O site oficial do FC Porto diz que “O FC Porto está de volta”. Para além do mau gosto de se colarem ao slogan do Sporting, acho que os responsáveis pelo site deviam ter calma. Não estamos de volta coisa nenhuma. Ganhámos o jogo, melhorámos em relação ao jogo de Coimbra, mas não embandeiremos em arco, como se tivéssemos empatado contra o pior Man United dos últimos anos. Se ganharmos ao Braga, se ganharmos ao Zenit, aí sim, estaremos de volta.

Não foi por falta de aviso…

Atribuo a responsabilidade desta eliminação vergonhosa e humilhante, frente à Académica, não ao treinador, mas a quem não teve a coragem de o pôr na rua, há quinze dias, quando empatámos para o campeonato. Teria sido então uma boa oportunidade para o ponto de viragem, com uma paragem longa, para a entrada de alguém que pudesse, hoje, ter posto a equipa, pelo menos a perder por poucos. Chame-se ele Pinto da Costa, Antero Henrique ou outro qualquer.

Foi-se a Taça, com o próximo vai a Champions

Hoje, depois do 2-0, dei por mim a desejar que a Académica marcasse mais 2 ou 3… Uma equipa do FCP que faz o primeiro remate à baliza aos 50 minutos de jogo não merece sequer a designação de equipa. A forma como o nosso treinador reagiu à desvantagem foi ainda mais patética.

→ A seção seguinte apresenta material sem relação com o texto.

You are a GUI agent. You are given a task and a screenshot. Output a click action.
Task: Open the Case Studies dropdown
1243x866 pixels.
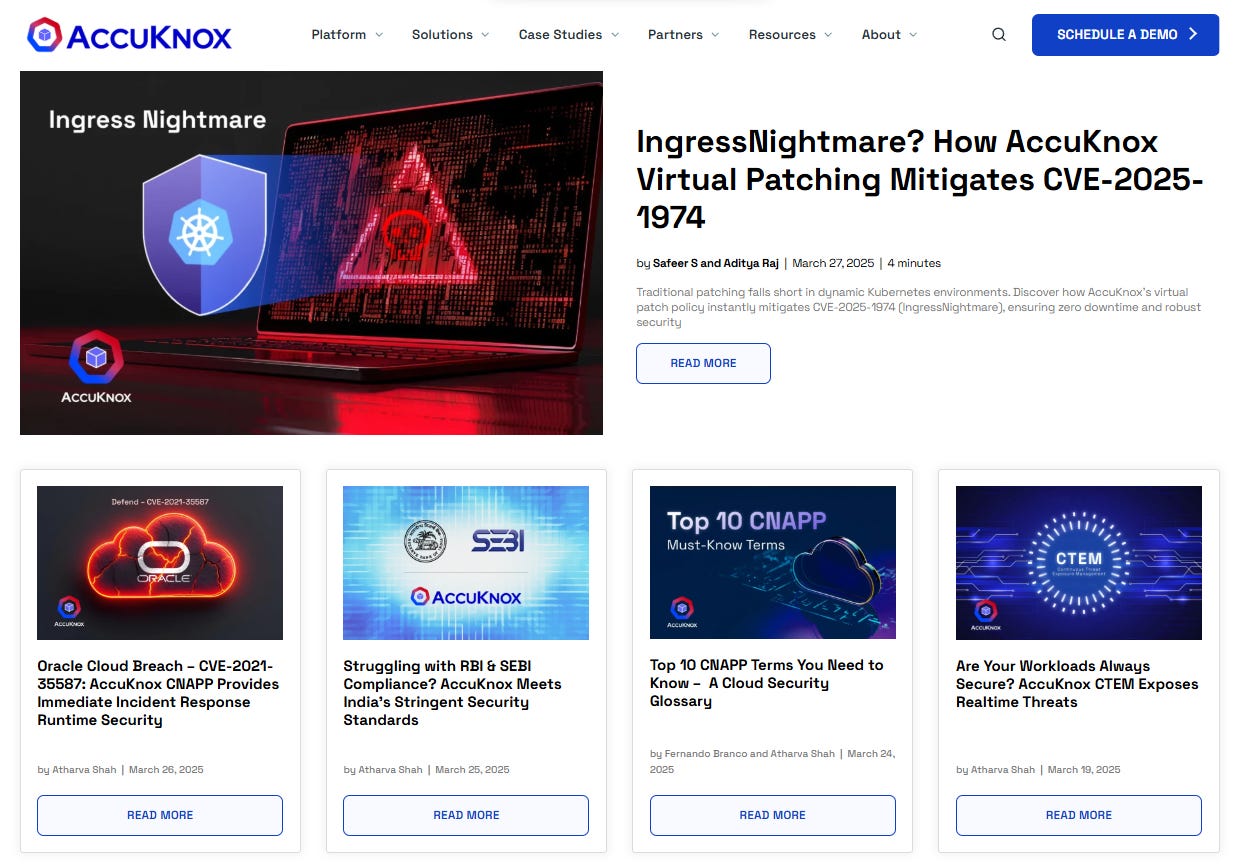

Quando me tento lembrar de uma época em que a nossa equipa tenha jogado tão pouco, só me ocorre o primeiro ano pós-Mourinho. Nesse ano tínhamos perdido “o melhor treinador do mundo”, Deco, Paulo Ferreira e Ricardo Carvalho, enfim, foi triste mas de algum modo compreensível.

A equipa que temos agora é do ano passado, sem o ponta-de-lança colombiano que foi para Madrid e com mais uns jogadores caros, que nem sequer têm lugar no 11. O homem que temos no banco já lá estava, mas não era o líder. Continua a não o ser, apesar de ser esse o seu papel. É agora mais claro do que nunca, se é que ainda existia alguém com dúvidas, que Vítor Pereira não tem o que é preciso para ser treinador principal no FCP.
É justo que se diga que Vítor Pereira foi uma opção de risco, resultado das circunstâncias e não de uma aposta pensada. PdC tentou tirar da cartola uma solução interna mas saiu-lhe mal. VP é um tipo honesto, trabalhador, mas não controla aquele plantel nem tem a capacidade de actuar no banco de suplentes. É um erro de casting, tão grave quanto a política de contratações (e vendas) do Verão passado.